We ate it with a salad - those floppy hydroponic lettuce because iceberg - which I prefer - is so ridiculously expensive at the moment. Maybe I should have completed the foraging by looking for some dandelions.
I don't know why but making this particular quiche from weeds - I count my forlorn silverbeet as weeds too - was enormously satisfying. Why? Something from nothing I suppose, but that sounds stingy and I don't think this is it. After all, today I bought a few Kanzi apples at enormous cost for the apple strudel I am going to make with the grandkids tomorrow. So I can be extravagant. As well as being stingy I could also be accused of being smug I suppose. 'Look at me, I knew that you could make delicious things with nettles'. But I don't think it's even that. It's just satisfaction that something potentially hurtful can be made into something delicious.

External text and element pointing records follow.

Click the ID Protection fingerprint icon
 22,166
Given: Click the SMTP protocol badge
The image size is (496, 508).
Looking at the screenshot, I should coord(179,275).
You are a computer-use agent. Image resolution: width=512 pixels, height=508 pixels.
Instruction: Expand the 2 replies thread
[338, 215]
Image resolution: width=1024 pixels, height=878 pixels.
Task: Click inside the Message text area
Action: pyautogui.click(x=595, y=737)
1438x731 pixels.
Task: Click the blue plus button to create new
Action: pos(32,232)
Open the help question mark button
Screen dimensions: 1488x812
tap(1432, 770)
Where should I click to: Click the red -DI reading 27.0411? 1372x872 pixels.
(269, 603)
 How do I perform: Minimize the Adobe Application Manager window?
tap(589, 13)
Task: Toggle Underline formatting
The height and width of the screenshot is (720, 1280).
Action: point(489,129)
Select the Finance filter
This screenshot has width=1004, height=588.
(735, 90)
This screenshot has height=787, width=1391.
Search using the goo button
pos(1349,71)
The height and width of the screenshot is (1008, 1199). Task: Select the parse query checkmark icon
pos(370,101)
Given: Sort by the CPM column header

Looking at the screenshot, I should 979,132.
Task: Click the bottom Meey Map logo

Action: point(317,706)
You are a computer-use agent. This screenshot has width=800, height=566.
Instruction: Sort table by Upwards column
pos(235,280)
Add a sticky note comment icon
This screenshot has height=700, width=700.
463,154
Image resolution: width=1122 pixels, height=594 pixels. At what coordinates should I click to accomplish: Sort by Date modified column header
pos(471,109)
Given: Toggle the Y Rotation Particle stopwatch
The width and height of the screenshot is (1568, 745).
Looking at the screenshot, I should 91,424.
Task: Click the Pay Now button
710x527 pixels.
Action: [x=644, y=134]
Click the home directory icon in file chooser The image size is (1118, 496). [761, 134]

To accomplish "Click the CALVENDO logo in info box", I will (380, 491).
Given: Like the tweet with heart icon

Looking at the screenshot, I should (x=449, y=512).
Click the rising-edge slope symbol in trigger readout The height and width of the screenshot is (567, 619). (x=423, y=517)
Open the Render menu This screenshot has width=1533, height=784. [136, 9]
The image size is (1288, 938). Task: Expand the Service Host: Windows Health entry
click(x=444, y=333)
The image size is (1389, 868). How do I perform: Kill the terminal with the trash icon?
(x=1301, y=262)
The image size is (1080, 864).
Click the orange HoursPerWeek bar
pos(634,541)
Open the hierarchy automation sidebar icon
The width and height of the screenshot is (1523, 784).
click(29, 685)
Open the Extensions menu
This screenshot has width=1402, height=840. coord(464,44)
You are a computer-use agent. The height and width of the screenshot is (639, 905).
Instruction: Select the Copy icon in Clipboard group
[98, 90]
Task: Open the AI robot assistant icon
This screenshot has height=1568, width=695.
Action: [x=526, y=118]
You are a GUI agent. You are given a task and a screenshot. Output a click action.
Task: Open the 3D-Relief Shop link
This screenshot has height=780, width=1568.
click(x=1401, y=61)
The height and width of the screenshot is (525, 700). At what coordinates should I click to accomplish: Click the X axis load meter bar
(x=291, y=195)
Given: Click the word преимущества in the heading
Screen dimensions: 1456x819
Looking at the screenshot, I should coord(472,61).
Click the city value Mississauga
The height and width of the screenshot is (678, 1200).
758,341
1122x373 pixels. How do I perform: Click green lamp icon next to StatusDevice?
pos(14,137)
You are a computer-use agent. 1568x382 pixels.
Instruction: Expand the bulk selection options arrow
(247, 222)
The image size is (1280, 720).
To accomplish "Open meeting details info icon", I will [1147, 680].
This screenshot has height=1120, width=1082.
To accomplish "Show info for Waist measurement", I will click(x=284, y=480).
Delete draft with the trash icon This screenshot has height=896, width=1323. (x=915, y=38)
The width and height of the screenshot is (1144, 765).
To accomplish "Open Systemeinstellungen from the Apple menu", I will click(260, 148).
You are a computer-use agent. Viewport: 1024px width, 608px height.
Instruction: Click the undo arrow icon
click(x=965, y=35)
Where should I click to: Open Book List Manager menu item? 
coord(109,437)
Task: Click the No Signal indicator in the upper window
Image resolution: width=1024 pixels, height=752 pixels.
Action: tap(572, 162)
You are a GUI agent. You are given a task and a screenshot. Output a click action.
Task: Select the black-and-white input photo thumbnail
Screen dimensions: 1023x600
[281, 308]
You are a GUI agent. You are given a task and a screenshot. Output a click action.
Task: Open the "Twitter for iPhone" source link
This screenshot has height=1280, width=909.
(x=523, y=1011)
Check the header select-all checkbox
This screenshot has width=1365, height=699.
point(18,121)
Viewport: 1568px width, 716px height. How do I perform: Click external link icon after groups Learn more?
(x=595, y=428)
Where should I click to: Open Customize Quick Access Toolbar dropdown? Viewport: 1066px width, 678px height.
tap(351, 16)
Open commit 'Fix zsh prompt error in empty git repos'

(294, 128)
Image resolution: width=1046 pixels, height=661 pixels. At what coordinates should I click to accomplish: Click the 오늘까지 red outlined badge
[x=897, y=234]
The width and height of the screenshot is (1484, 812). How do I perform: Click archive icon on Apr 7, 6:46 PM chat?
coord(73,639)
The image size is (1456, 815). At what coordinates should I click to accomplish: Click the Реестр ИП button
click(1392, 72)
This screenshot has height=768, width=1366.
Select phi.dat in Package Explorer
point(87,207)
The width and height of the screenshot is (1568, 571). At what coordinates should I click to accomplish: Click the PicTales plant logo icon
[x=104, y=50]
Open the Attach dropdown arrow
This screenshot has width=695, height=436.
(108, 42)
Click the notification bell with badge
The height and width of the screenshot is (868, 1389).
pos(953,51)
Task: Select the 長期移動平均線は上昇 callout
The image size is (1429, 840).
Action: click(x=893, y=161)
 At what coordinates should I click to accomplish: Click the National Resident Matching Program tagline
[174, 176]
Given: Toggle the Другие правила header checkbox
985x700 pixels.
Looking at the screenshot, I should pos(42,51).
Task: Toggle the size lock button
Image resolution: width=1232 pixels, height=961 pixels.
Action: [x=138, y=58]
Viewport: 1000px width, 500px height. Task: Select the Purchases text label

So hunt around your garden and give them a go. Anything you can do with spinach or silver beet, you can do with nettles.
And actually Hugh Fearnley-Whittingstall had another good suggestion - Mozzarella with nettles and lentils - for this you prepare your nettles, as I did for my quiche and then mix with olive oil, vinegar and garlic plus salt and pepper and pour this over your ball of mozzarella and scatter with sliced spring onions and cooked puy lentils. Not sure whether the lentils are necessary but it's an interesting idea.